If you stare at this picture long enough you'll understand the nature of suffering in the Terrapin condition.

A few weeks ago, Gilbert Arenas stopped by SG with guns ablazin’ to deliver a preview of the Florida State game that hit the mark.  Who would have thought that the situation would blow up in Gil’s face like this since that post?  It had to factor into David Stern’s decision to suspend him for the rest of the year.

What goes around comes around.  On January 10th, Maryland ended up with a 77-68 win against the then ranked Seminoles.  That win was the catalyst for a 5-1 run in ACC which put the Terps atop the ACC before the loss to Clemson.  The Terps were red hot in January.  True to form, just when the team started to exceed expectations, everyone was brought back down to earth with an ugly performance in SC on Sunday.

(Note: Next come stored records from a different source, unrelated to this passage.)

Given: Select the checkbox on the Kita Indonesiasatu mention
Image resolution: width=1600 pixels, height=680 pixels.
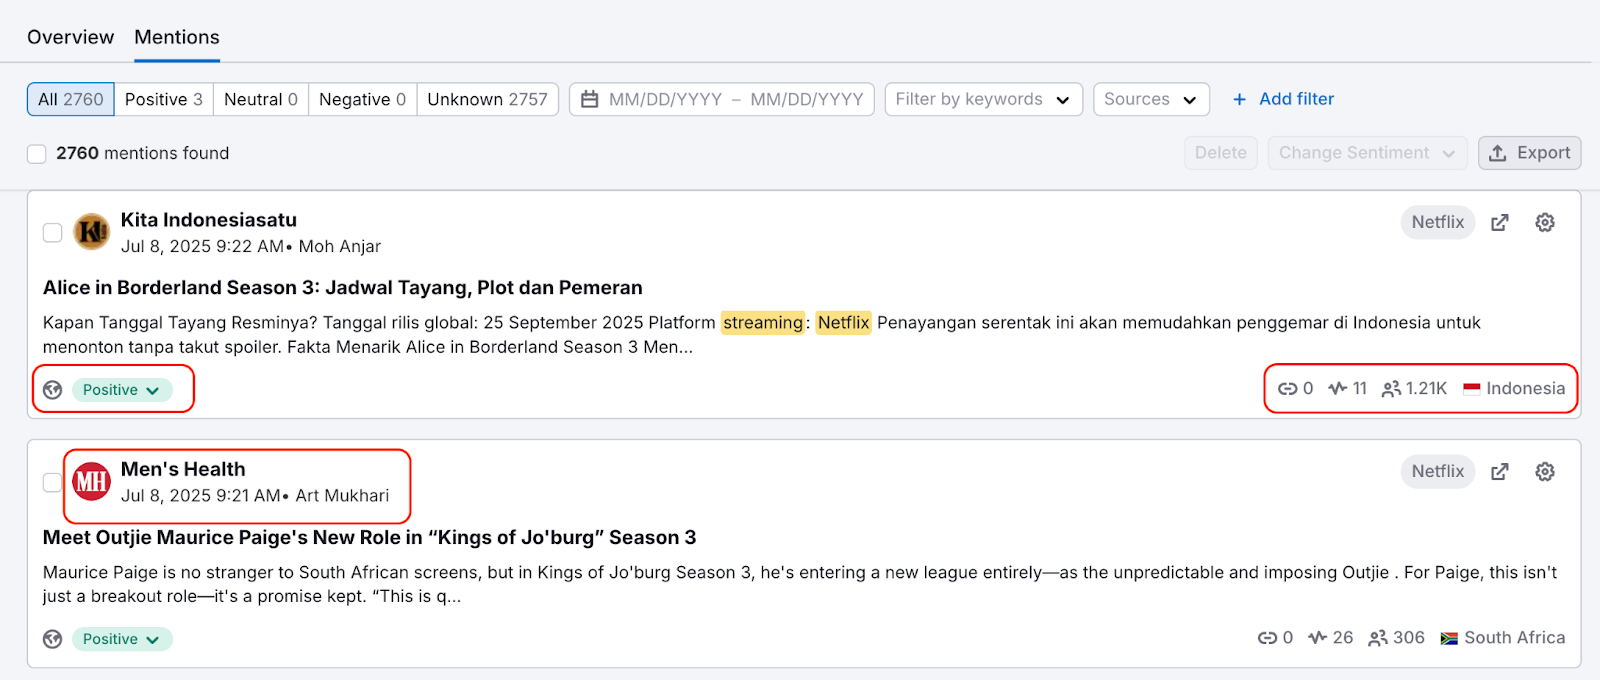Looking at the screenshot, I should (x=51, y=232).
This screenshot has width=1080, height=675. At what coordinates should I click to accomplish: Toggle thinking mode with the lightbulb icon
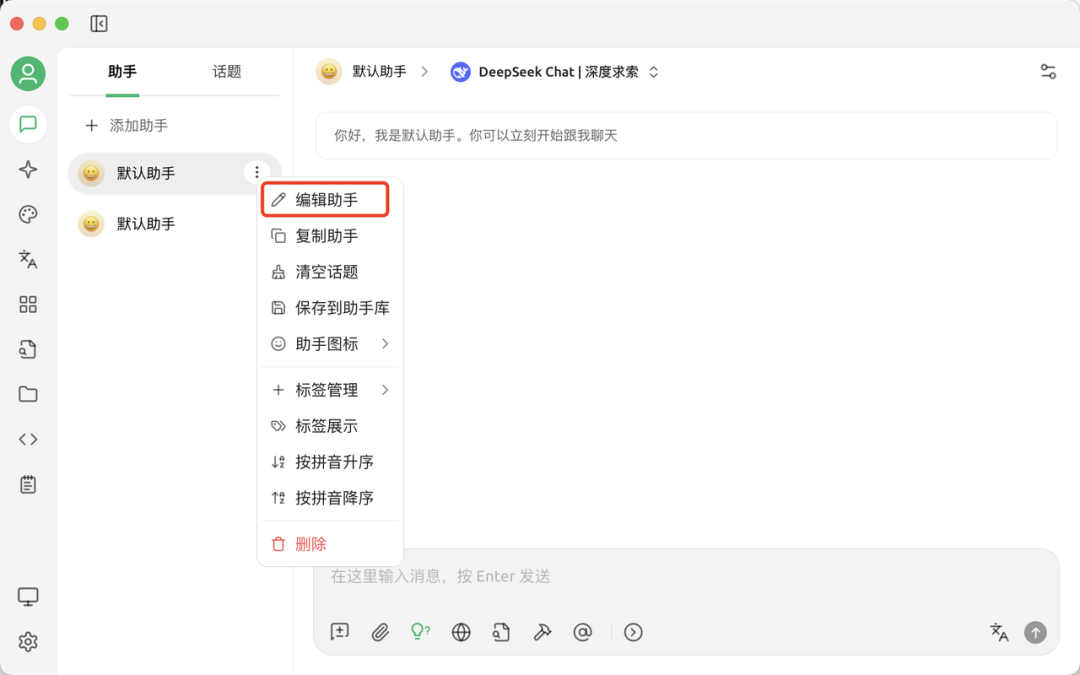point(419,632)
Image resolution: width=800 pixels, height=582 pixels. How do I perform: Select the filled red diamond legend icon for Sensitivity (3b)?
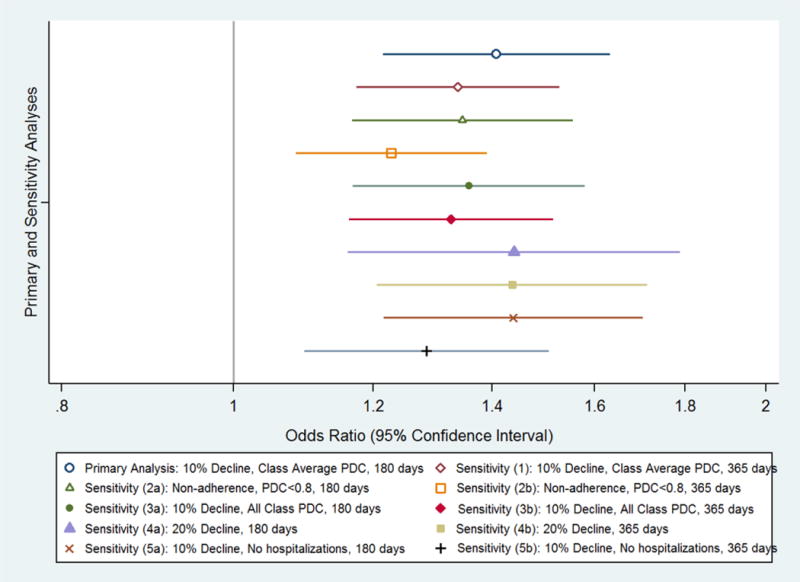(x=442, y=508)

As the D.C. area braces for yet another obscene blizzard, there’s a feeling that things have come full circle.  With ten games left in the regular season the, the Terps still need at least six more wins to put themselves in position for a tournament bid.  The schedule here on out includes two “should wins” against NC State and VT, but the rest of it consists of ranked teams, road games, and no easy outs.  I hate to overuse the term “must win”, but I’m going to use it in reference to this game against Florida State.  Unlike a month ago, Maryland is now on the road and is going to have to beat a physical Florida State team in a hostile environment.

At home against Florida State in January, Greivis got off for 22 PTS.  He was well complimented by 17 PTS from Hayes and a great performance from the front court.  The win at Comcast Center was the first indication that Maryland basketball had some life in it.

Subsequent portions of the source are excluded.